> [Tasks to carry out]
1: List every person named in the interview section of the Mauritius page, from its heading to the end.
2: Please reproduce part of the Mauritius page word for word, beginning at the words "FEBRUARY 25, 2009" and stopping after "with constant surprise.".

> [Page text]
* BEGIN *

FEBRUARY 25, 2009 - APRIL 5, 2009

"Passionate, mysterious and wildly funny." - Variety

 

The stakes are high when half-sisters inherit a book of rare stamps that may include the "crown jewel" of the stamp-collecting world. The battle for possession takes a dangerous turn when three rival collectors enter the sisters' world, willing to go to any lengths to stake their claim on the find. Combining the best aspects of Hitchcock, Chandler and Mamet, Mauritius is a gripping blend of sharp comedy and heart-pounding drama that simmers with constant surprise.

 

Mauritius includes strong language. Not recommended for children under 14.



Interview with Actress Anne Adams

by Meghan Beals McCarthy
November 25, 2008

MBM: How long have you lived in Chicago?

 

AA: I have been in Chicago almost six years now.

 

MBM: What is your most memorable Chicago project to date?

 

AA: Imagining Brad by Peter Hedges, directed by K. Todd Freeman. I got to act off of Audrey Francis (one of the best actresses in the city) and I had the privilege of working with K. Todd who is one of the most passionate directors I have ever worked with, and on top of all that, I got to play a woman who reminded me so much of where I grew up in Texas. When my mom came to see the show she gave me the biggest compliment I have received to date. She said "Yep, we know that woman, don't we darlin'?" The set was a couple of chairs in a tiny store front with a heater that sometimes worked but most of the time didn't, and it was by far one of the most rewarding experiences of my life. Acting with your best friend in a part that you have been dying to play while getting directed by a Steppenwolf ensemble member? COME ON! It doesn't get better than that.

* END *

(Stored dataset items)

* BEGIN *

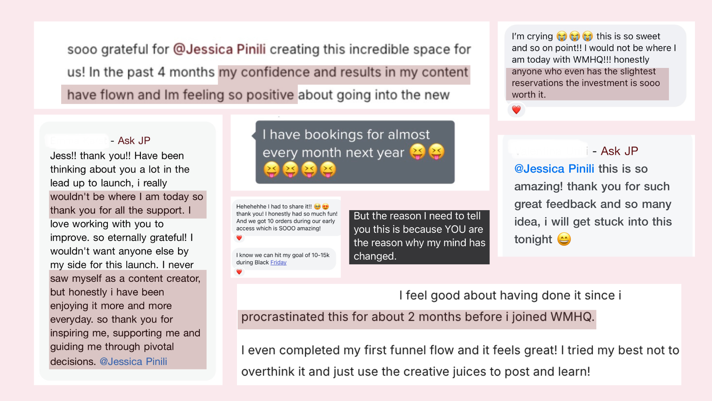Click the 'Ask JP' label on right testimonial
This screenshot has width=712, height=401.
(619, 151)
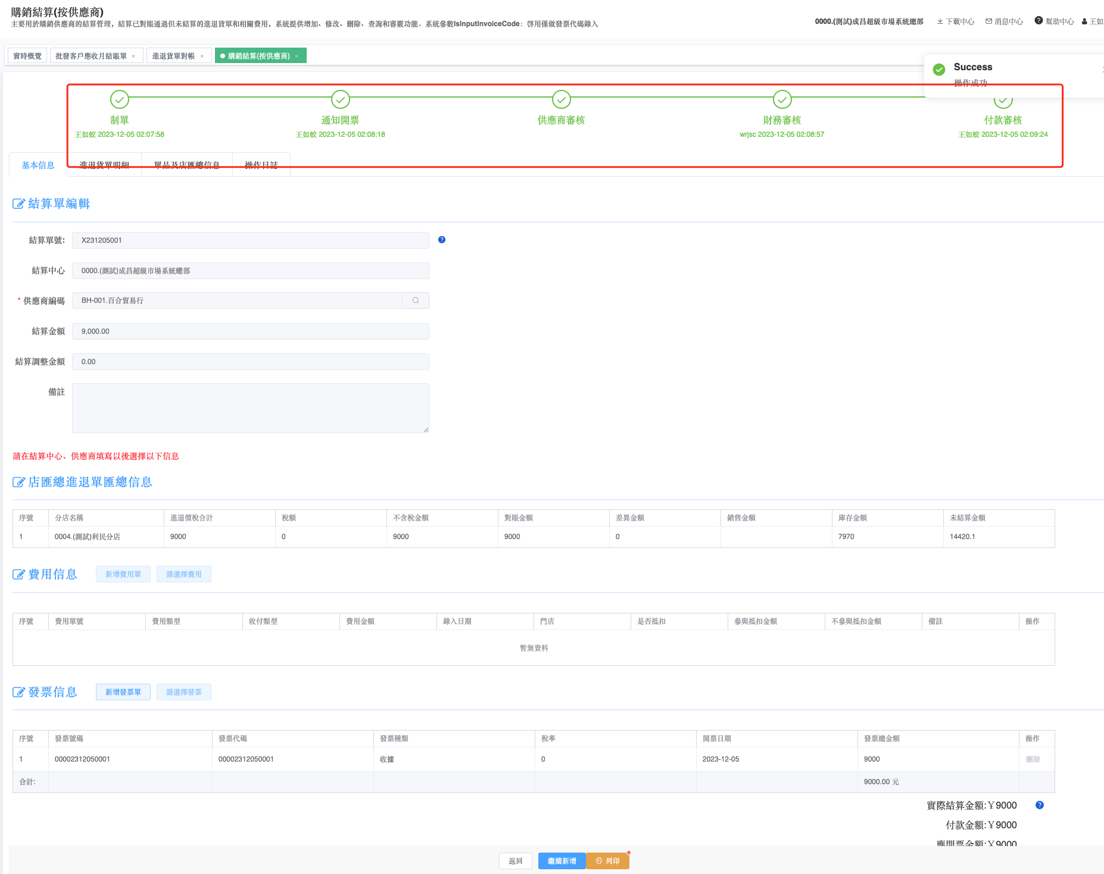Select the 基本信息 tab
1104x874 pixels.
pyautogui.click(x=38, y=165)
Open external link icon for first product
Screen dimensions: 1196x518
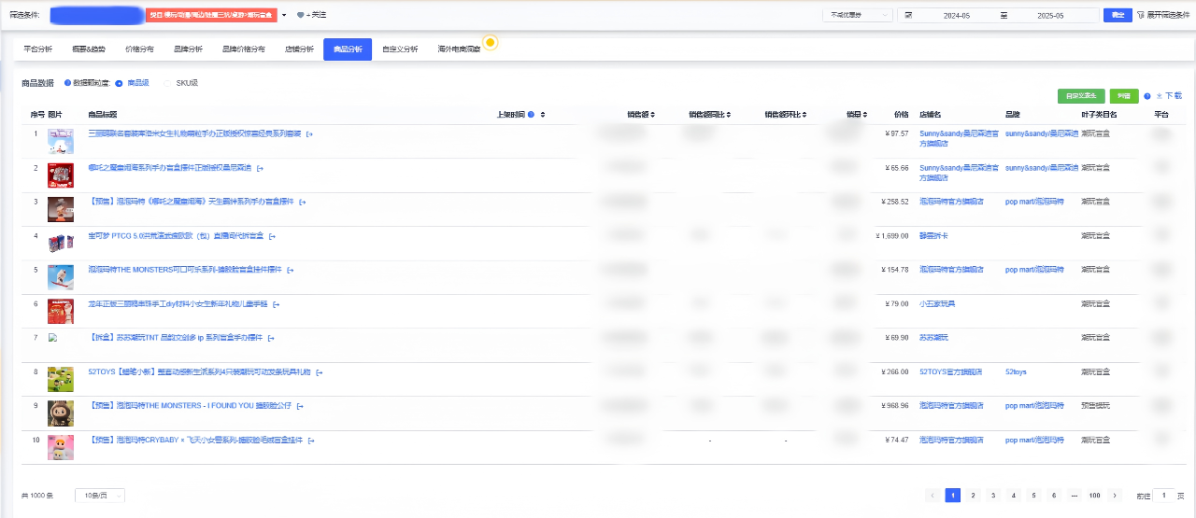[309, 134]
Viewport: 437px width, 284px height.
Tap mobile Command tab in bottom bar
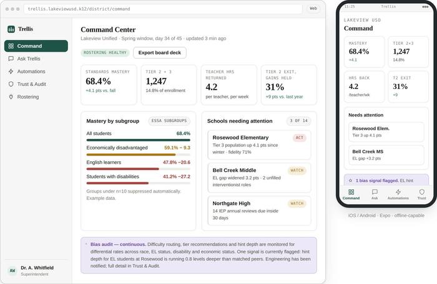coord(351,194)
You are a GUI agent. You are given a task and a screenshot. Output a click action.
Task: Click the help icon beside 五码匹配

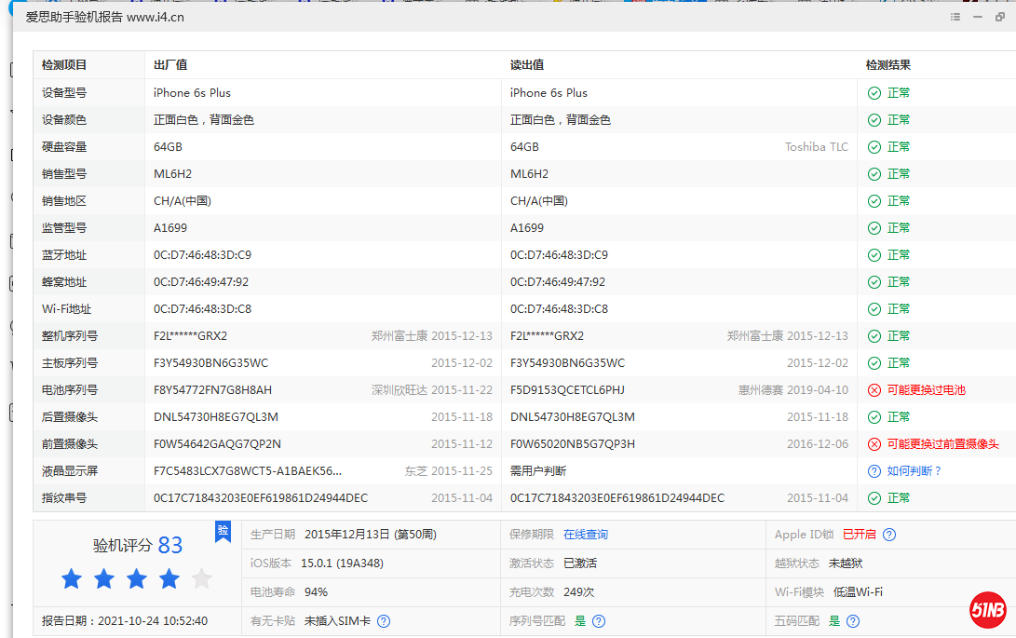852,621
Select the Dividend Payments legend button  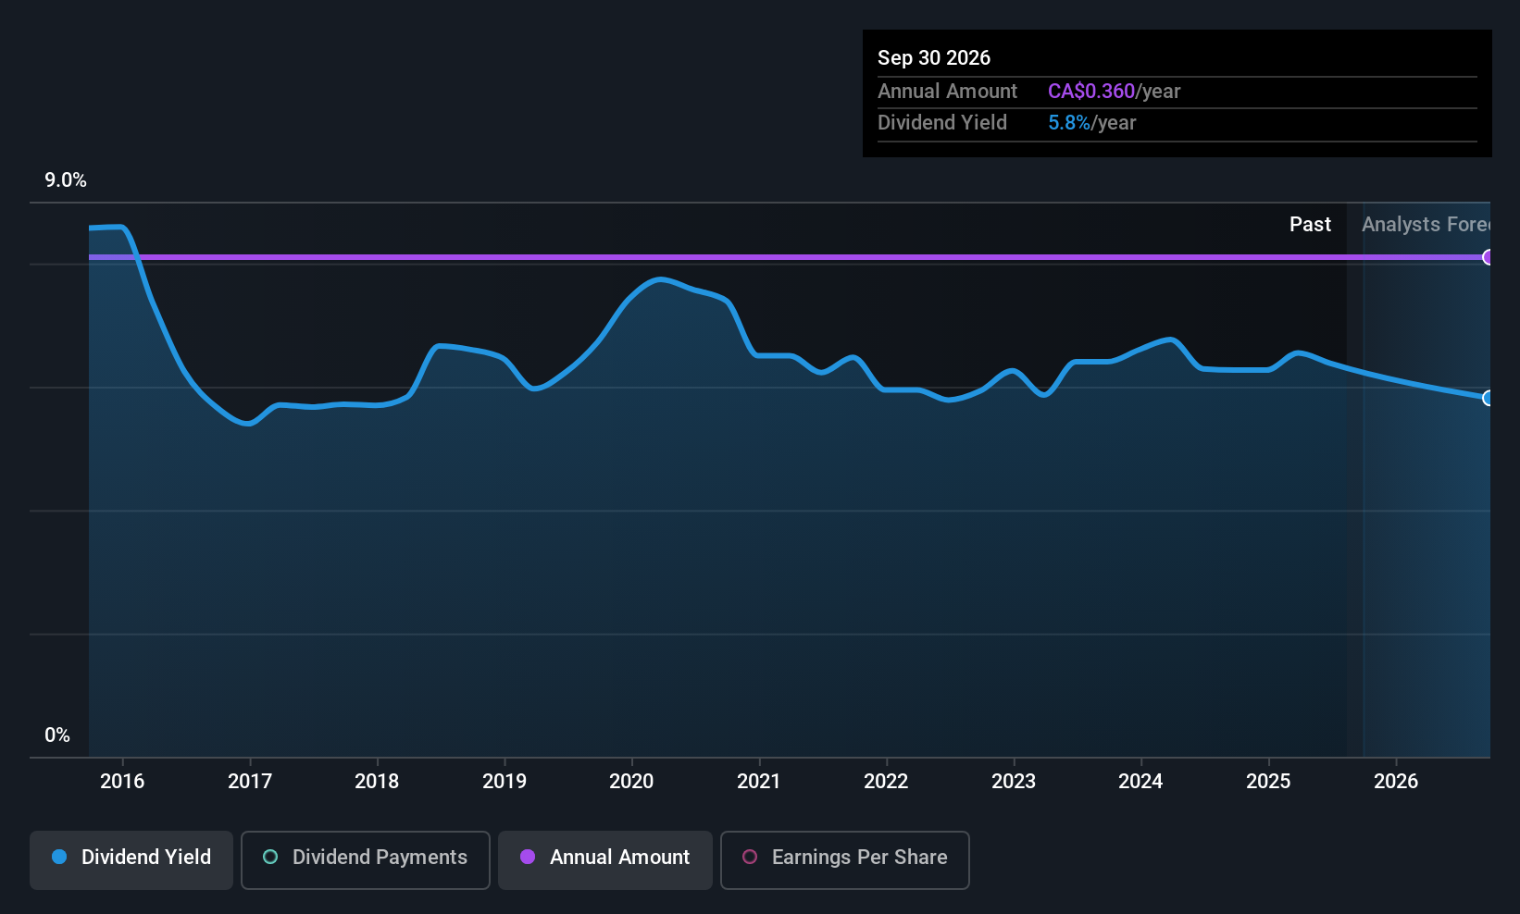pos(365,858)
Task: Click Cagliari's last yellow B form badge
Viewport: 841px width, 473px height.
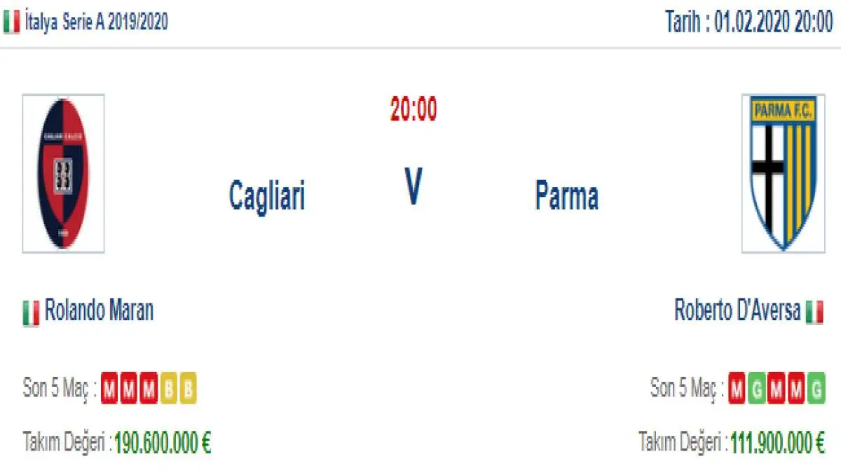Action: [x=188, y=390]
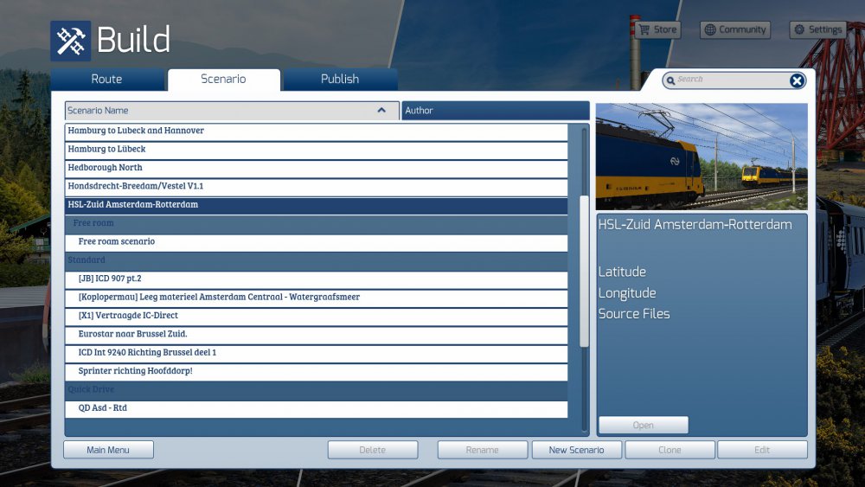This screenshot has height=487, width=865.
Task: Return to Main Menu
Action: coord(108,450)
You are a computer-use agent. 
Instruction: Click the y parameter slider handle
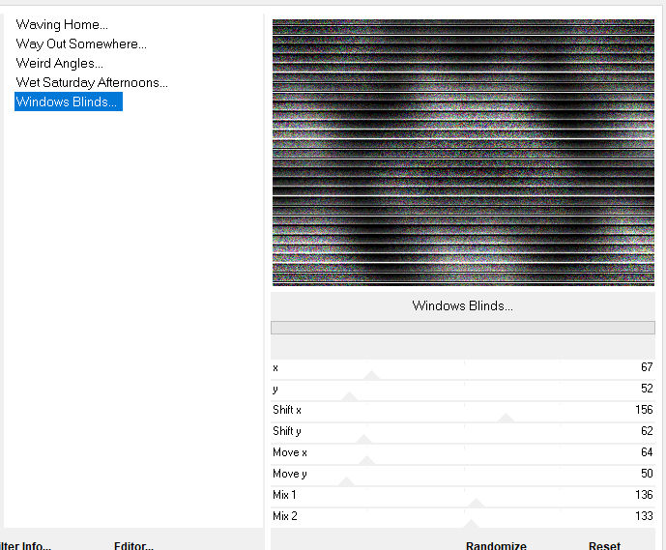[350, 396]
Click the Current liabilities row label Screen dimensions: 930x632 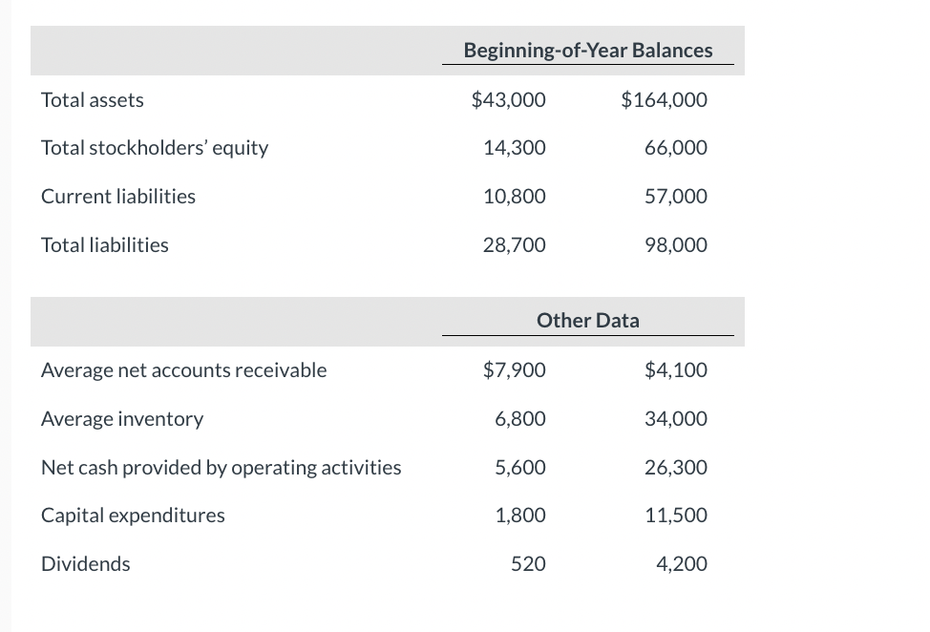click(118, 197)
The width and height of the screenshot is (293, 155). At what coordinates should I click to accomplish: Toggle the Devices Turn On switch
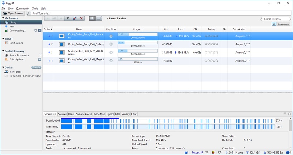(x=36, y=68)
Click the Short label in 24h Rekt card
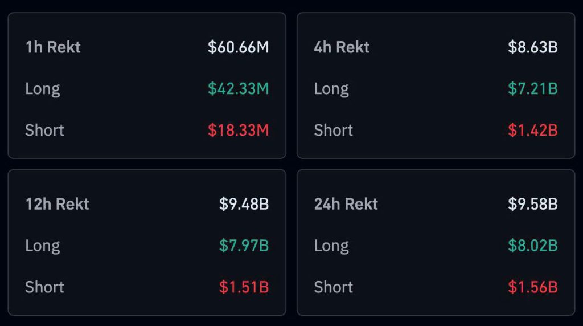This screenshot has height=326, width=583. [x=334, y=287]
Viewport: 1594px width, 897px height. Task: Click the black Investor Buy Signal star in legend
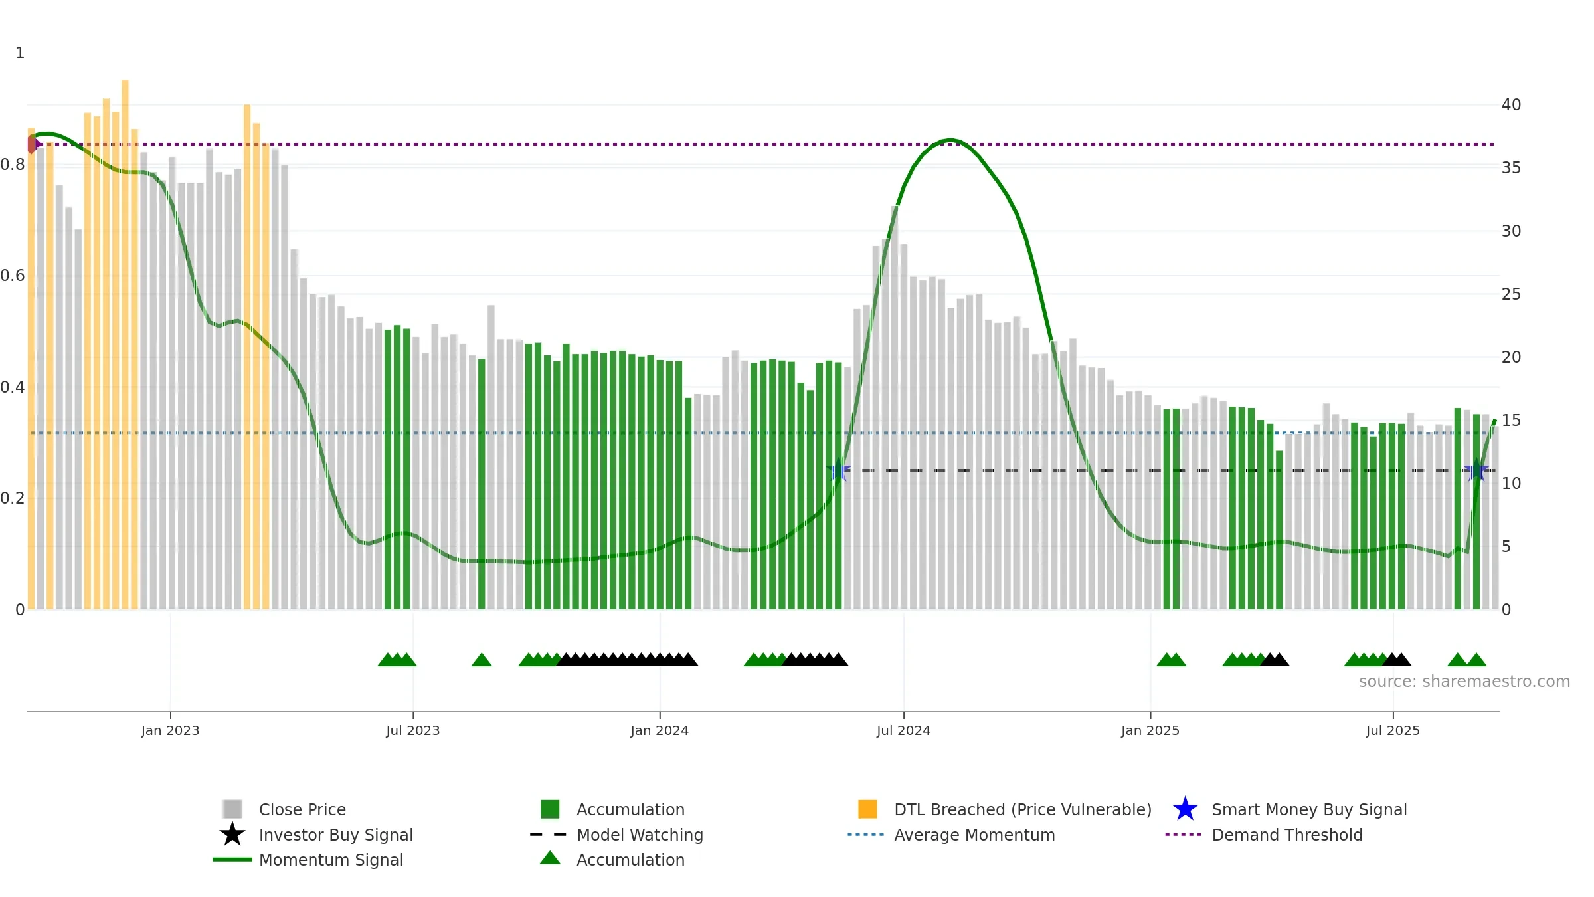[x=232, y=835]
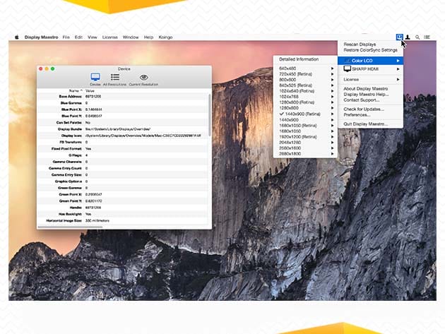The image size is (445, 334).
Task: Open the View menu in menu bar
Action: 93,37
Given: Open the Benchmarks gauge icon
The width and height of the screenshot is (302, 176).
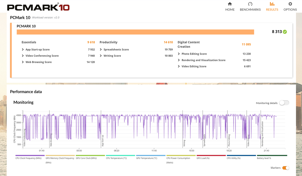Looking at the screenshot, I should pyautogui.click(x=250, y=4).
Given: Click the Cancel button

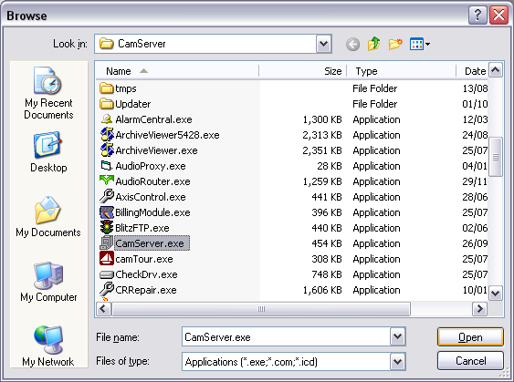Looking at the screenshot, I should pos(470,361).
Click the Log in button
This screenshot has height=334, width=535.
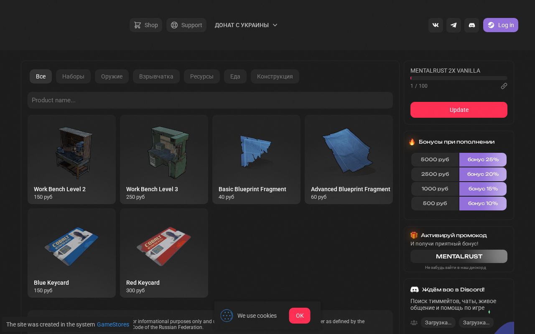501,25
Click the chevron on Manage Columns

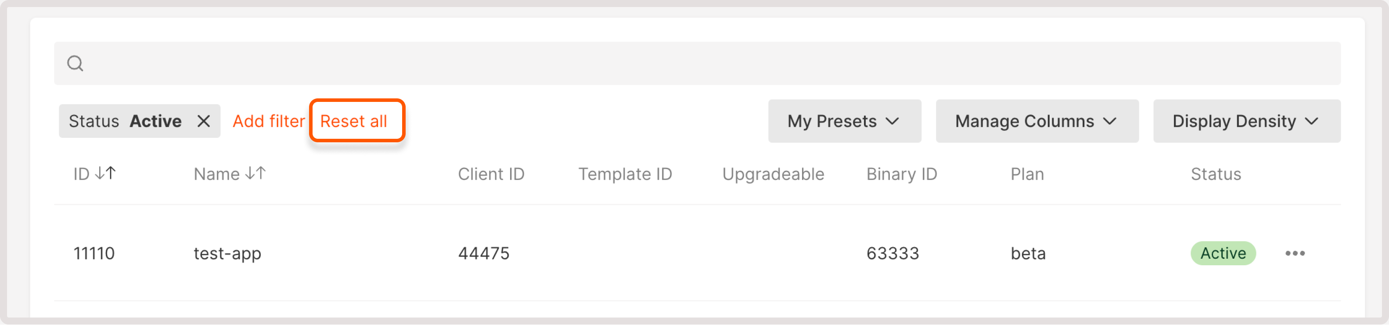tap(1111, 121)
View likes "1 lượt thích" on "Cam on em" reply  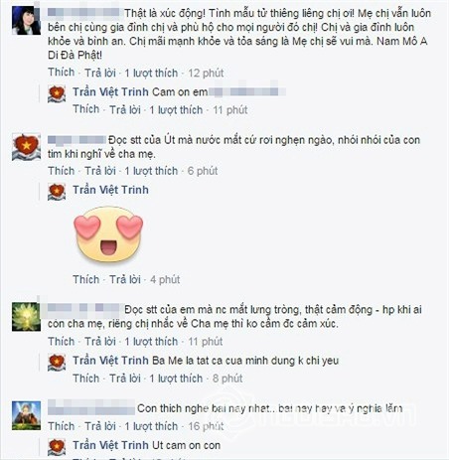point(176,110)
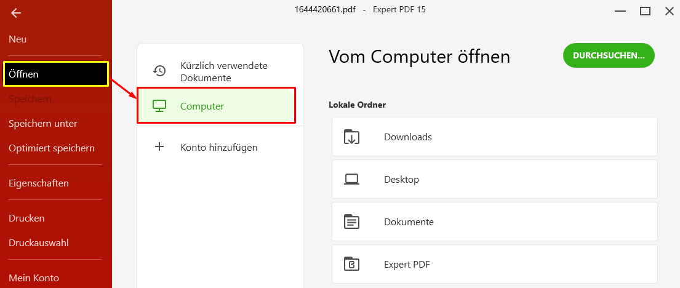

* END *

> [Outputs by task]
1:
Anne Adams
Meghan Beals McCarthy
Peter Hedges
K. Todd Freeman
Audrey Francis

2:
FEBRUARY 25, 2009 - APRIL 5, 2009

"Passionate, mysterious and wildly funny." - Variety

 

The stakes are high when half-sisters inherit a book of rare stamps that may include the "crown jewel" of the stamp-collecting world. The battle for possession takes a dangerous turn when three rival collectors enter the sisters' world, willing to go to any lengths to stake their claim on the find. Combining the best aspects of Hitchcock, Chandler and Mamet, Mauritius is a gripping blend of sharp comedy and heart-pounding drama that simmers with constant surprise.